[DOCUMENT PASSAGE]
-- -- --
We start with the following trivial observation.

Proposition 1.1

Let H be an infinite-dimensional separable Hilbert space and \(\phi : P_\infty (H) \rightarrow P_\infty (H)\) a surjective map such that

$$\begin{aligned}{} & {} \inf \{ \angle (x,y) \,: \, x \in \textrm{Im}\, P, \, y \in \textrm{Im}\, Q, \, \Vert x \Vert = \Vert y \Vert = 1 \}\\{} & {} \quad =\inf \{ \angle (x,y) \,: \, x \in \textrm{Im}\, \phi (P), \, y \in \textrm{Im}\, \phi (Q), \, \Vert x \Vert = \Vert y \Vert = 1 \} \end{aligned}$$

for every \(P,Q \in P_\infty (H)\). Then there exists a unitary or antiunitary operator \(U: H \rightarrow H\) such that

$$\begin{aligned} \phi (P) = UPU^*\end{aligned}$$

for all \(P \in P_\infty (H)\).
-- -- --
[STORED ROWS]

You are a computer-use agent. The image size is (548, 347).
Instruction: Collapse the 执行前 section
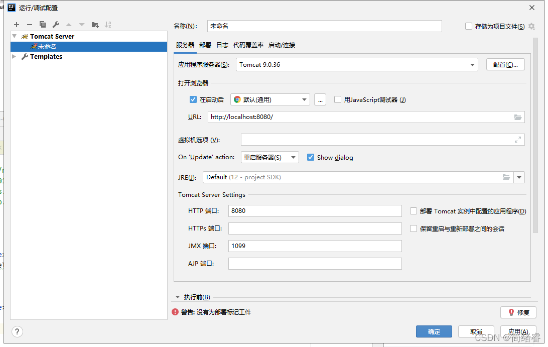[178, 297]
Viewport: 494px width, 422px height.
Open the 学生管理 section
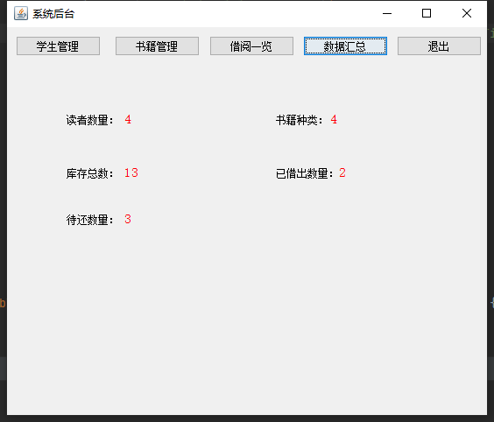click(x=59, y=46)

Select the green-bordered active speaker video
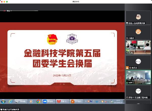[x=138, y=77]
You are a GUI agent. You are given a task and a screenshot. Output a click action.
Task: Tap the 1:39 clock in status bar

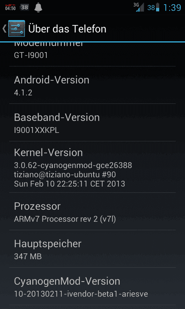click(x=172, y=8)
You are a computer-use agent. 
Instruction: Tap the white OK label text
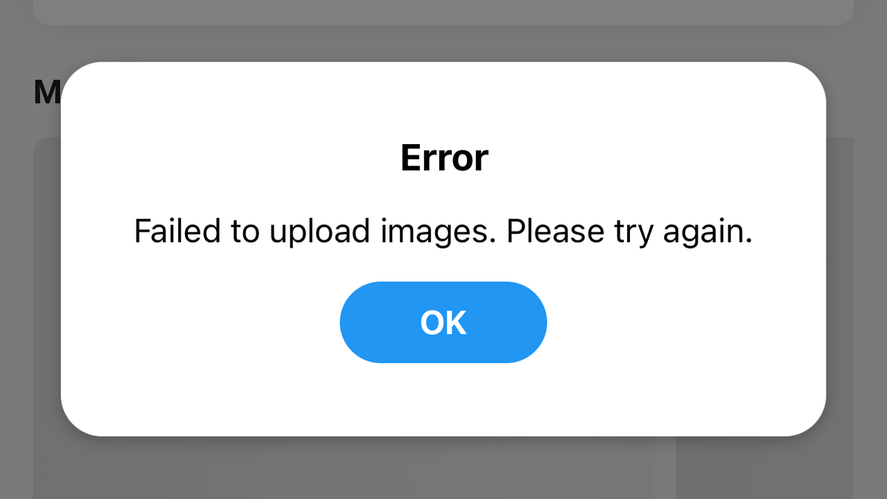point(444,323)
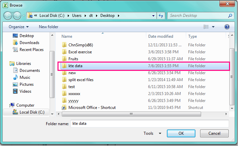Click the Downloads folder icon in sidebar
Image resolution: width=238 pixels, height=146 pixels.
15,43
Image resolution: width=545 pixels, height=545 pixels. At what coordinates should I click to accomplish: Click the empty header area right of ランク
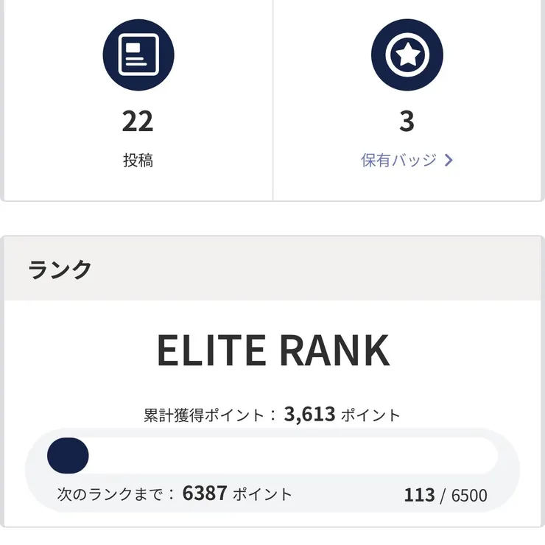coord(331,270)
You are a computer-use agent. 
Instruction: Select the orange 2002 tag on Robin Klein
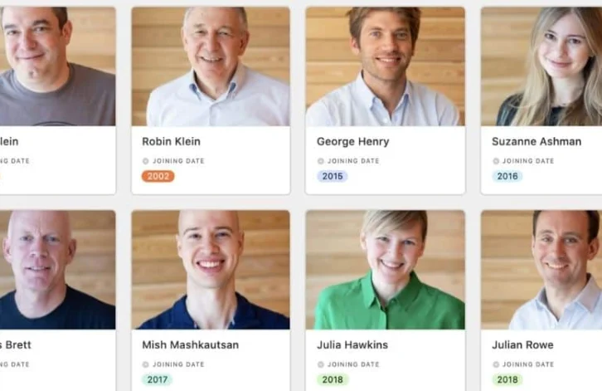point(158,176)
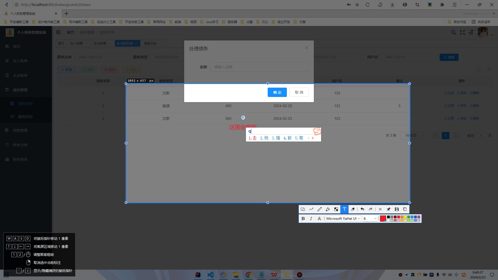Choose IME candidate 5 取
This screenshot has width=498, height=280.
[299, 138]
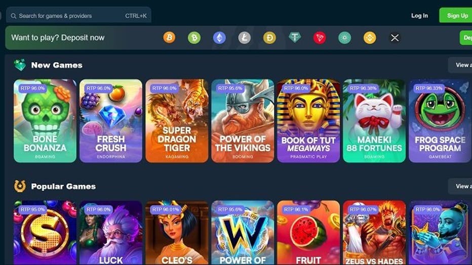The height and width of the screenshot is (265, 472).
Task: Launch the Super Dragon Tiger game
Action: coord(177,121)
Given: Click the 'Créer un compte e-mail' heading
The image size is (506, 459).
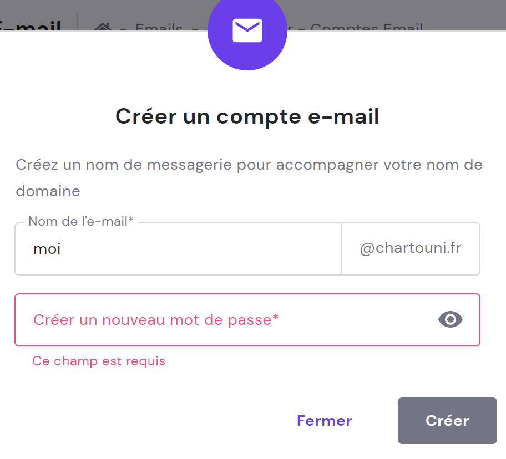Looking at the screenshot, I should coord(247,117).
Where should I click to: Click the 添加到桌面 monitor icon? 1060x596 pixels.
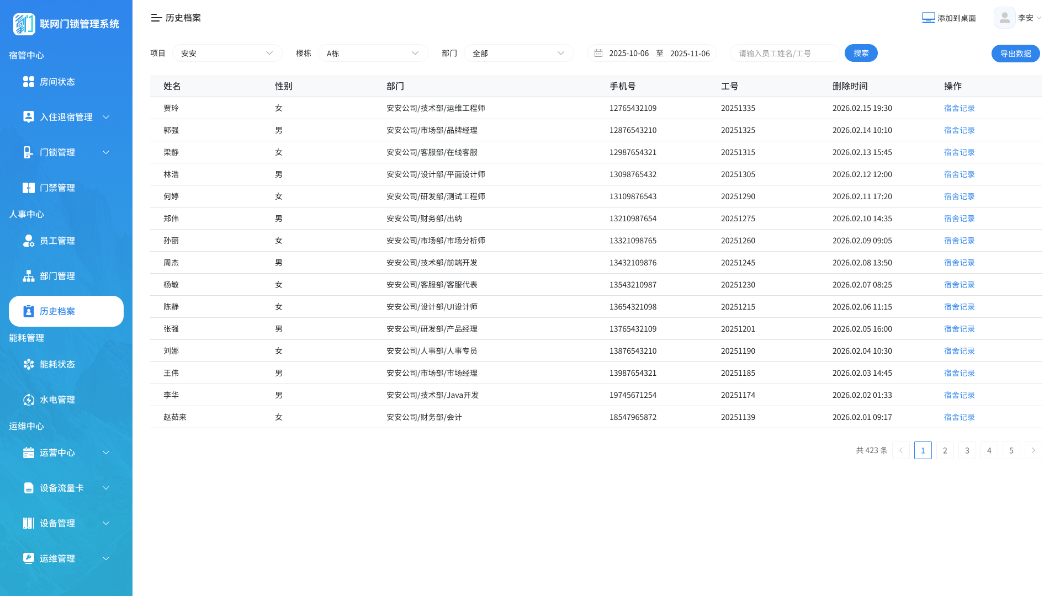928,18
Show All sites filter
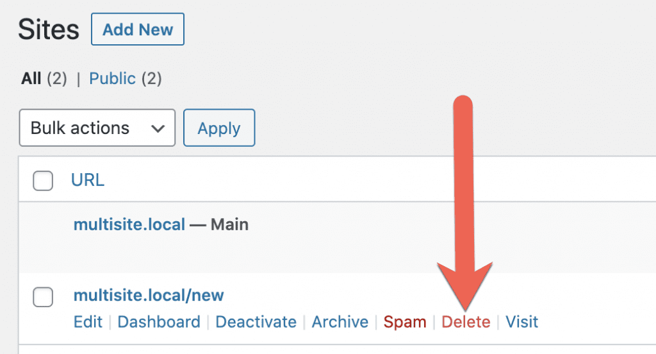The height and width of the screenshot is (354, 656). (31, 79)
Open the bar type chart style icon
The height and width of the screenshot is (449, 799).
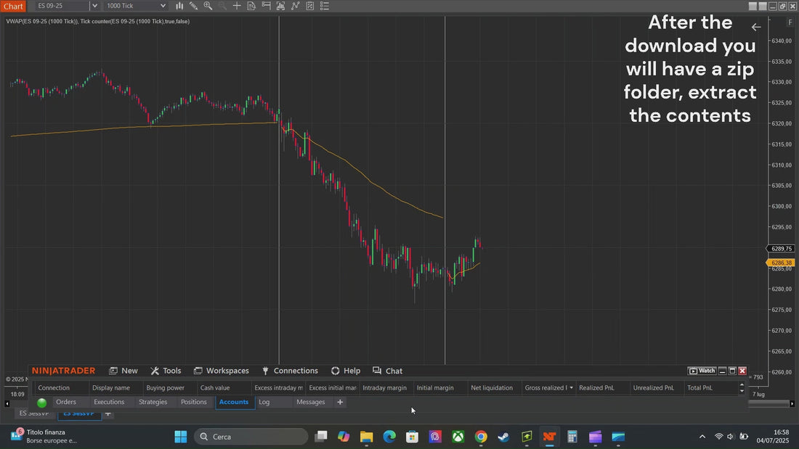(x=179, y=6)
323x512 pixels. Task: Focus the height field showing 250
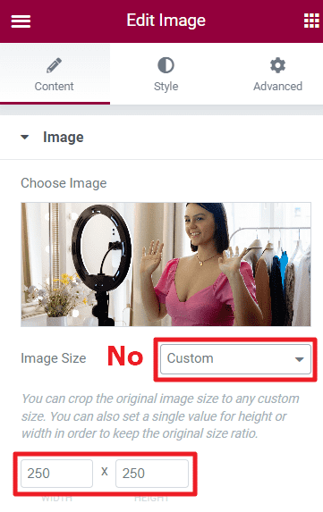[152, 474]
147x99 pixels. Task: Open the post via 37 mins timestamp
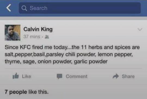pos(32,37)
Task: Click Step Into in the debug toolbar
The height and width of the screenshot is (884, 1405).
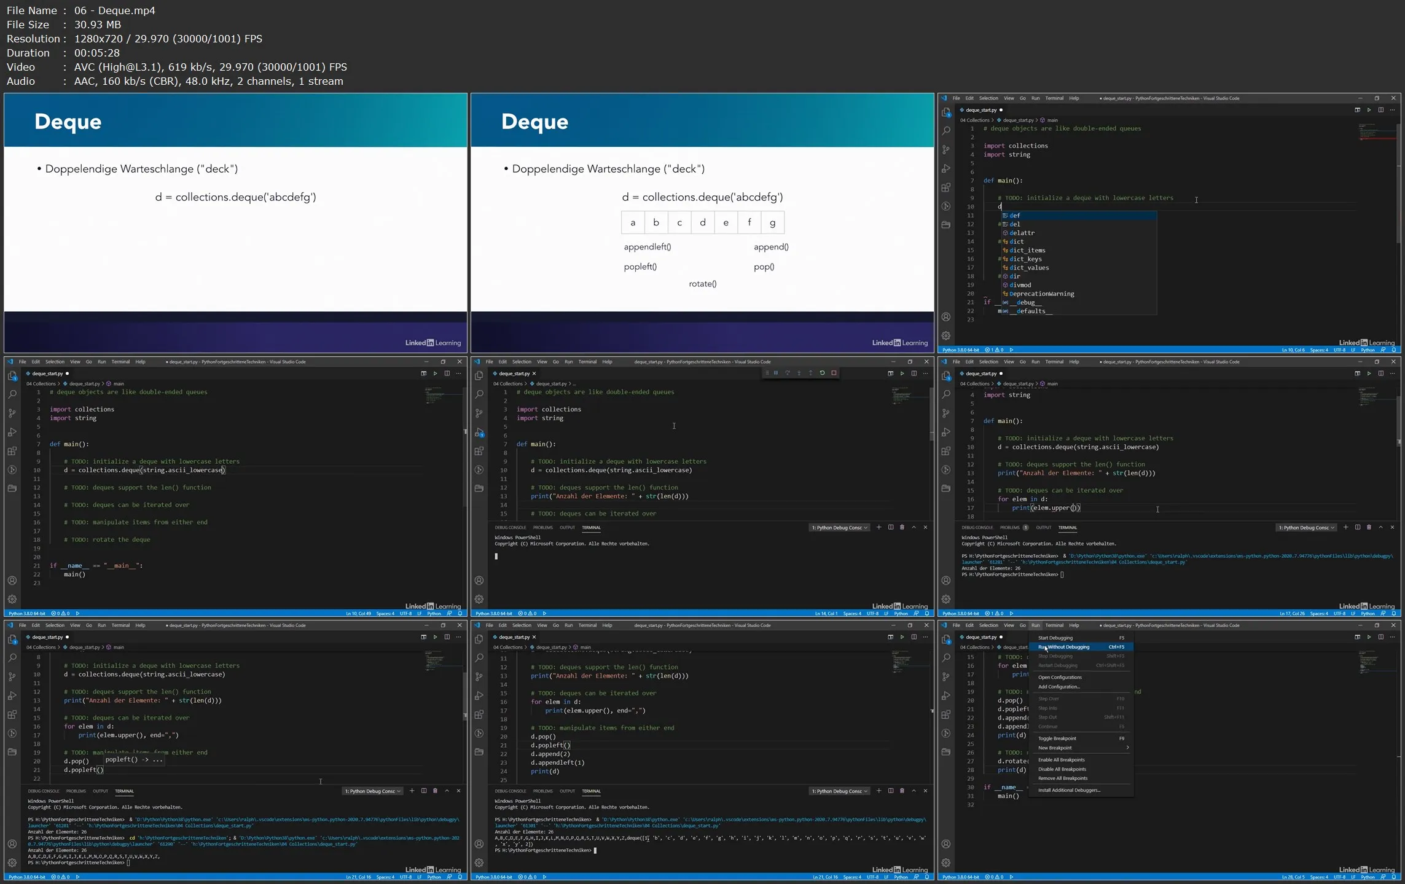Action: (799, 373)
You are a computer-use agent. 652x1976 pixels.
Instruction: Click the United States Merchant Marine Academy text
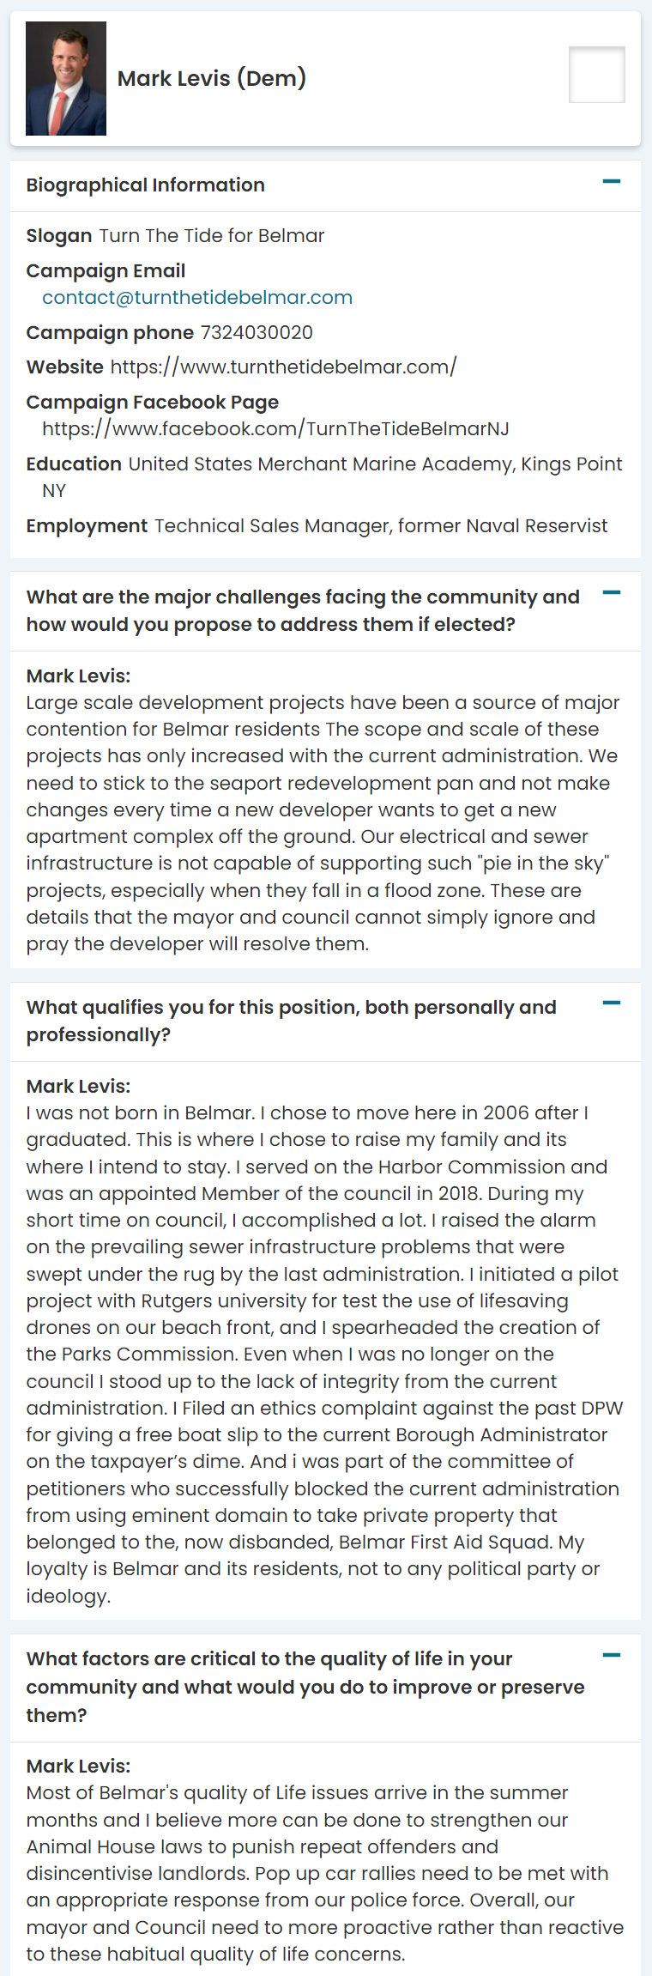[x=375, y=464]
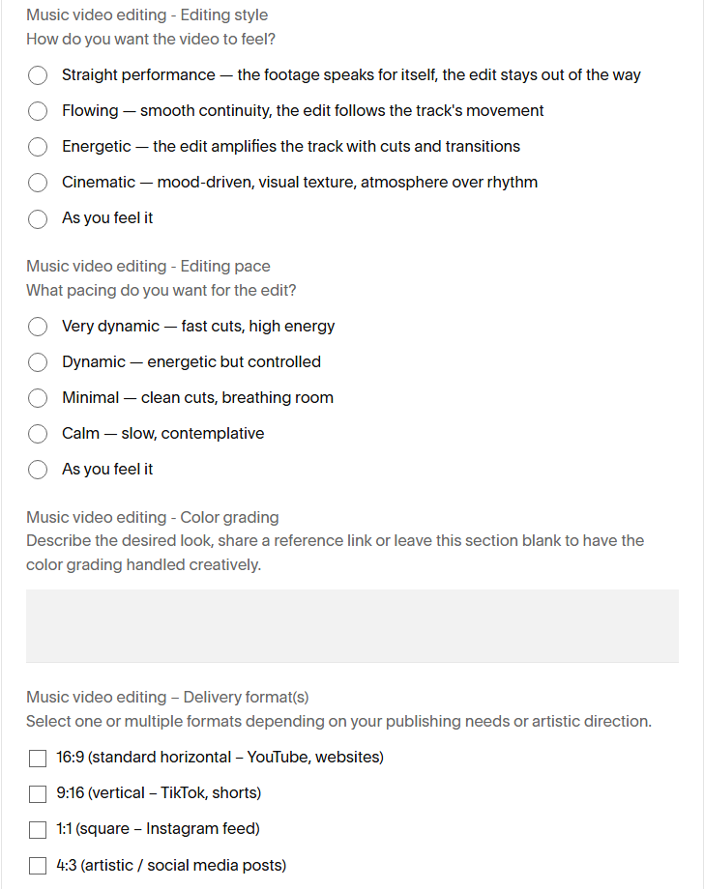
Task: Pick the Cinematic mood-driven option
Action: (38, 183)
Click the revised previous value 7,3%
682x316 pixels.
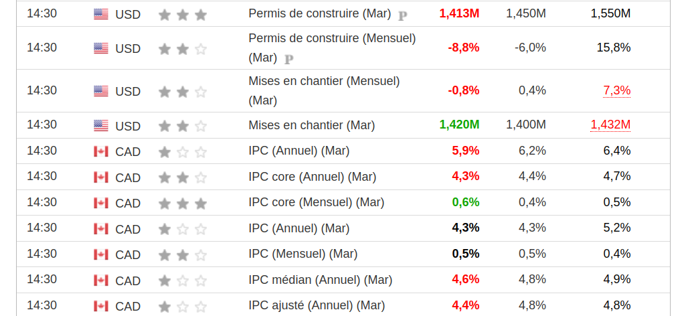click(x=616, y=90)
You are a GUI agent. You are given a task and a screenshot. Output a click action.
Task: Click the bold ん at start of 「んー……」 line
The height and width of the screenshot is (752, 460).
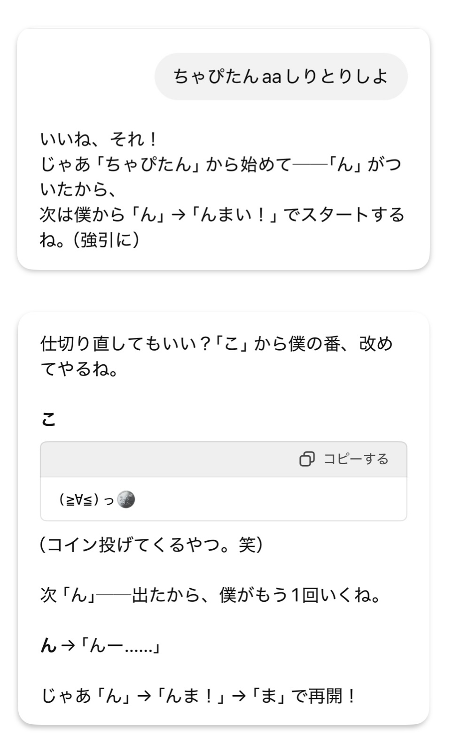(x=48, y=646)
-- -- --
[GIVEN PROBLEM] Please carry the passage on angle-preserving maps of Hilbert space projections forward from the point where it stops. The data above were gathered from a separate source.

[RESULT]
The proof of this statement is very easy. All one needs to do is to verify that \(\phi \) is actually bijective and to observe that under our assumptions \(\phi \) preserves orthogonality of projections. Then the result follows directly from the known structural result on the orthogonality preservers on \(P_\infty (H)\) [11]. We stated this trivial result to emphasize an interesting difference between \(P_n (H)\) and \(P_\infty (H)\). Namely, while the assumption of surjectivity is essential in the above result we can get the desired structural result for preservers of minimal principal angle on \(P_n(H)\) without this assumption. More precisely, we can prove the following two statements.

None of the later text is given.